Required action: The answer should be each line of the records that contains the word "agent"; please copy them all.

─── Input material ───

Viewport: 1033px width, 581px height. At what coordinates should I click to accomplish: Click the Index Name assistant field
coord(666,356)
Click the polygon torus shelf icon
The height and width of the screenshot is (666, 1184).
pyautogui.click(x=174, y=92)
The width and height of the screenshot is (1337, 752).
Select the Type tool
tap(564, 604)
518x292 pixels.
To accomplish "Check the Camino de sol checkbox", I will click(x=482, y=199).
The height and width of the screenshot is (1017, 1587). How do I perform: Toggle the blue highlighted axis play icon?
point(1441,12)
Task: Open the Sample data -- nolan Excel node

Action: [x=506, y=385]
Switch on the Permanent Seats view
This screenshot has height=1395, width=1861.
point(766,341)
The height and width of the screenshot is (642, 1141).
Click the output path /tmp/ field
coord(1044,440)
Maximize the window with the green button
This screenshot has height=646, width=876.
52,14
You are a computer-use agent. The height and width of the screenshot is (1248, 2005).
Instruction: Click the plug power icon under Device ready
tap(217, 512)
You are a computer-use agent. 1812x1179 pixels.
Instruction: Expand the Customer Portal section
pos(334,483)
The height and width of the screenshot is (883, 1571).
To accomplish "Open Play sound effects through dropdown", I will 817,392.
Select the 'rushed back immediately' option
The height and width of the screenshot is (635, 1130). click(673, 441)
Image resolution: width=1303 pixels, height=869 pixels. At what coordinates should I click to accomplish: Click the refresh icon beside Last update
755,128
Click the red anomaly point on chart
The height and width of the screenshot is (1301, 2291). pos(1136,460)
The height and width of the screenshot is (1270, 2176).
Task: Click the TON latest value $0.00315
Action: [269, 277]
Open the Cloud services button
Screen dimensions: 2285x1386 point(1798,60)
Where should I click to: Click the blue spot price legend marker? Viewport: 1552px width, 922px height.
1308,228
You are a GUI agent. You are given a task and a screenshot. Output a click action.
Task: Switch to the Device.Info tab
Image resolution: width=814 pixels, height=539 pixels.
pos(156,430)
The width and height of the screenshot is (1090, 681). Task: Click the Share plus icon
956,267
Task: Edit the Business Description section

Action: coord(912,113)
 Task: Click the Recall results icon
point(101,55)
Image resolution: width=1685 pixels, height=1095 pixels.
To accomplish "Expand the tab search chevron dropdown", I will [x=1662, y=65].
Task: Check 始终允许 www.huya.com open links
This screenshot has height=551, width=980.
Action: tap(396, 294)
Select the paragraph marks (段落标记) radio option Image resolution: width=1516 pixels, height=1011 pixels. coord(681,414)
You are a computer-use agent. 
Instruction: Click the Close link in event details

───

Solved exercise:
You are a computer-use agent. The height and width of the screenshot is (1248, 2005).
You are a computer-use agent. 1812x1179 pixels.
You are a GUI agent. You are given a task and a screenshot. Output a click action.
You are a computer-use agent. 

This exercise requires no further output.